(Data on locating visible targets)
···
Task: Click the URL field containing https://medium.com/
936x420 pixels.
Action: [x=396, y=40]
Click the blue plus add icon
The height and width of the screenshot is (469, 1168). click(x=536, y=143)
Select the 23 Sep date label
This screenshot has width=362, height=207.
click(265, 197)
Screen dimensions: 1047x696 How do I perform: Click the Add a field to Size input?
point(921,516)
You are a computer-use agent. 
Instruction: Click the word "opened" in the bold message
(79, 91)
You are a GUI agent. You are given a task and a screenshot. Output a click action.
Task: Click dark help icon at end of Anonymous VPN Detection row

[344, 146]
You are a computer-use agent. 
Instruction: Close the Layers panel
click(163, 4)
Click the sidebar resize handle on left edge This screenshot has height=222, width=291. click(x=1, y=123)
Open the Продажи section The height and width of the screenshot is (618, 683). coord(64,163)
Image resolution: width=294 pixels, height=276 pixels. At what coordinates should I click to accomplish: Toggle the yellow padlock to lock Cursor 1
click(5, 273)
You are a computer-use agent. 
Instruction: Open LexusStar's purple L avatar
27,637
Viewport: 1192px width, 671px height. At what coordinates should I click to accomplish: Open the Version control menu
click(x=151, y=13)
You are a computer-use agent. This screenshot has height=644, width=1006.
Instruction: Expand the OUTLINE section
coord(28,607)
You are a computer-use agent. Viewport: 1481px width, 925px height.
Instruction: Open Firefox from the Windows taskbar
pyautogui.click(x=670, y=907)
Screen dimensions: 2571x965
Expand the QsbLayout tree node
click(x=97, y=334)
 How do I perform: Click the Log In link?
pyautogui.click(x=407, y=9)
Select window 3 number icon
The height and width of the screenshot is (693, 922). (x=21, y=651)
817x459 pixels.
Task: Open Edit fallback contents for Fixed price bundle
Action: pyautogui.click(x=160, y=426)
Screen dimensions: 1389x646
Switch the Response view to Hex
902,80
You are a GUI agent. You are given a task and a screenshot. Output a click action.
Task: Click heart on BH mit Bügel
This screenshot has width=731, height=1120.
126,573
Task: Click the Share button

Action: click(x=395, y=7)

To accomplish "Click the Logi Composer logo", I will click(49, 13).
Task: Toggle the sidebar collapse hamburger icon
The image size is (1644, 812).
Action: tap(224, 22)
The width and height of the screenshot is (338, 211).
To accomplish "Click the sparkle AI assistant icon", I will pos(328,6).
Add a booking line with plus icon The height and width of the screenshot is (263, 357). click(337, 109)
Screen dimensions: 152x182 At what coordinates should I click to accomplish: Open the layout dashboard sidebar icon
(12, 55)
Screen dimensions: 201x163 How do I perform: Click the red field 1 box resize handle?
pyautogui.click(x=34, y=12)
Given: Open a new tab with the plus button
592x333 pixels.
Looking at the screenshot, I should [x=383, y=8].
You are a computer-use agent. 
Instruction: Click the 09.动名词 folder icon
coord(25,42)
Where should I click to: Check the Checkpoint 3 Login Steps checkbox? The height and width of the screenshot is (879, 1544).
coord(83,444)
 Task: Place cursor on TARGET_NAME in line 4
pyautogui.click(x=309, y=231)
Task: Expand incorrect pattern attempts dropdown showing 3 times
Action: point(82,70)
···
- TASK STATEMENT -
Please copy all of the lines above word for word.

- RESPONSE TO THE TASK -
Task: Click the URL field containing https://medium.com/
936x420 pixels.
Action: [x=396, y=40]
Click the blue plus add icon
The height and width of the screenshot is (469, 1168). click(x=536, y=143)
Select the 23 Sep date label
This screenshot has width=362, height=207.
click(265, 197)
Screen dimensions: 1047x696 How do I perform: Click the Add a field to Size input?
point(921,516)
You are a computer-use agent. 
Instruction: Click the word "opened" in the bold message
(79, 91)
You are a GUI agent. You are given a task and a screenshot. Output a click action.
Task: Click dark help icon at end of Anonymous VPN Detection row

[344, 146]
You are a computer-use agent. 
Instruction: Close the Layers panel
click(163, 4)
Click the sidebar resize handle on left edge This screenshot has height=222, width=291. click(x=1, y=123)
Open the Продажи section The height and width of the screenshot is (618, 683). coord(64,163)
Image resolution: width=294 pixels, height=276 pixels. At what coordinates should I click to accomplish: Toggle the yellow padlock to lock Cursor 1
click(5, 273)
You are a computer-use agent. 
Instruction: Open LexusStar's purple L avatar
27,637
Viewport: 1192px width, 671px height. At what coordinates should I click to accomplish: Open the Version control menu
click(x=151, y=13)
You are a computer-use agent. This screenshot has height=644, width=1006.
Instruction: Expand the OUTLINE section
coord(28,607)
You are a computer-use agent. Viewport: 1481px width, 925px height.
Instruction: Open Firefox from the Windows taskbar
pyautogui.click(x=670, y=907)
Screen dimensions: 2571x965
Expand the QsbLayout tree node
click(x=97, y=334)
 How do I perform: Click the Log In link?
pyautogui.click(x=407, y=9)
Select window 3 number icon
The height and width of the screenshot is (693, 922). (x=21, y=651)
817x459 pixels.
Task: Open Edit fallback contents for Fixed price bundle
Action: pyautogui.click(x=160, y=426)
Screen dimensions: 1389x646
Switch the Response view to Hex
902,80
You are a GUI agent. You are given a task and a screenshot. Output a click action.
Task: Click heart on BH mit Bügel
This screenshot has width=731, height=1120.
126,573
Task: Click the Share button

Action: click(x=395, y=7)

To accomplish "Click the Logi Composer logo", I will click(49, 13).
Task: Toggle the sidebar collapse hamburger icon
The image size is (1644, 812).
Action: tap(224, 22)
The width and height of the screenshot is (338, 211).
To accomplish "Click the sparkle AI assistant icon", I will pos(328,6).
Add a booking line with plus icon The height and width of the screenshot is (263, 357). click(337, 109)
Screen dimensions: 152x182 At what coordinates should I click to accomplish: Open the layout dashboard sidebar icon
(12, 55)
Screen dimensions: 201x163 How do I perform: Click the red field 1 box resize handle?
pyautogui.click(x=34, y=12)
Given: Open a new tab with the plus button
592x333 pixels.
Looking at the screenshot, I should [x=383, y=8].
You are a computer-use agent. 
Instruction: Click the 09.动名词 folder icon
coord(25,42)
Where should I click to: Check the Checkpoint 3 Login Steps checkbox? The height and width of the screenshot is (879, 1544).
coord(83,444)
 Task: Place cursor on TARGET_NAME in line 4
pyautogui.click(x=309, y=231)
Task: Expand incorrect pattern attempts dropdown showing 3 times
Action: point(82,70)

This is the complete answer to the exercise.